Sanger is charming, and vain, and frequently ruthless in the pursuit of her goals. She’s obsessed with her groundbreaking work, and neglectful of anyone and everyone in her life in pursuit of those goals. She’s a difficult person to sympathize with, and the reader frequently does not, but her life was endlessly fascinating. She pursued a revolution for all of her life, and did so with a keen intellect and an eye for who would best advance the cause that she strove for. She succeeded beyond her wildest dreams. And occasionally in the middle of her greatest nightmares.

And she built one of the cornerstones of women’s rights in the 20th and 21st centuries – not just the right but also the capability for women to decide when, if, or how many children they would have. She made it possible for middle-class and poor women to have the same choices that rich women have always had, to control the size of their families.

While she may have entered on this crusade to prevent women from suffering the fate of her own mother, 13 children and dead before her time, she gave the gift to us all.

Escape Rating B+: Sanger’s life is fascinating, but she is not a sympathetic narrator. She’s selfish, obsessed, and ignores anyone and anything that doesn’t further her cause. That neglect generally covered her children, her two husbands, and any and all of her lovers. But it is her own children that suffer most for her crusade to let every woman decide how many children to have.

She may have pretended to be a respectable middle-class woman, but she certainly used the privilege she created, and had affairs with many famous and influential men, including but certainly not limited to Havelock Ellis and H.G. Wells.

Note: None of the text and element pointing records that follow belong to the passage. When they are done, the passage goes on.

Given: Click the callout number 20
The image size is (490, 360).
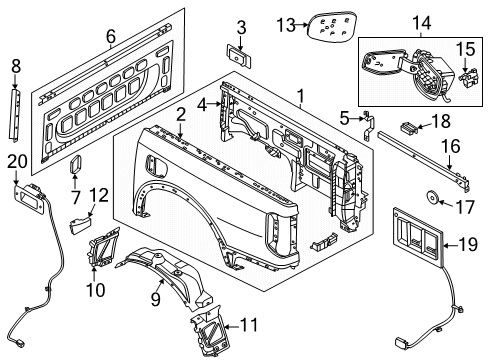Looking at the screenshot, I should pyautogui.click(x=18, y=163).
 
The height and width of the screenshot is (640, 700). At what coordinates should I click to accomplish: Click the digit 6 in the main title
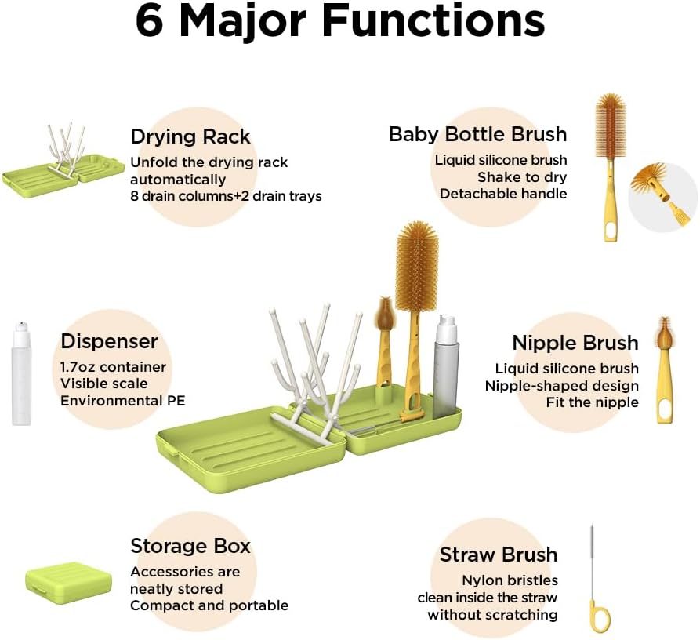150,21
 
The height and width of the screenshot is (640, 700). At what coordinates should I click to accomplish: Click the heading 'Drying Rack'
190,136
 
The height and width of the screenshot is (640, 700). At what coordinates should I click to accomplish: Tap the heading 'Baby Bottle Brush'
477,134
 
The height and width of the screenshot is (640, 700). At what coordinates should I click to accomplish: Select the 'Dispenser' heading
110,341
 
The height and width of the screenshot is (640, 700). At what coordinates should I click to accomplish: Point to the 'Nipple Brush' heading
575,343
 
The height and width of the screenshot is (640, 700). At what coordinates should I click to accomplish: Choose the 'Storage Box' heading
190,546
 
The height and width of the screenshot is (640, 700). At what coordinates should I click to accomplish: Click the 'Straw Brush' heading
499,555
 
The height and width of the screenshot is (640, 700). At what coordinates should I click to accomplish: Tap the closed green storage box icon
68,583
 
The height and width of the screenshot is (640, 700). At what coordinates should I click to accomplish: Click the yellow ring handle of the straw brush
599,616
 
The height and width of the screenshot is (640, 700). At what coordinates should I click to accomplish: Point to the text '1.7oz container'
114,367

But her life wasn’t ruled by her love affairs – whatever else was going on in her life, she worked on the cause tirelessly and relentlessly.

At the end of the story, readers may respect Sanger, but not like her. She would have been hell to live with. But revolution is never easy. Or bloodless.

Because the story is from Sanger’s point of view, and because she is both self-serving and self-centered, she glosses over the accusations that were later leveled at her work. From her own point of view, she was not really a eugenicist. She did not advocate genocide of any populations. Instead, her goal was always to allow poor women of any race or ethnicity to be able to have the same choice that rich women have always had – the ability to limit the number of children they had to what they desired and would be economically feasible. She believed that the accusations of genocide that were leveled at her were the result of deliberate attempts to discredit her work.

We can’t know today. But we can see the way that governments and legislatures are still trying to denigrate any attempts for poor women to control their own biology in the continued witch hunt that hounds Planned Parenthood, and in the ever increasing number of laws that restrict women’s choices and inject medically incorrect dogma into women’s pursuit of those choices.

This book is an eye opener. A fascinating woman, an amazing life, and an influence that changed the world. And seems to have been the inspiration for Wonder Woman into the bargain!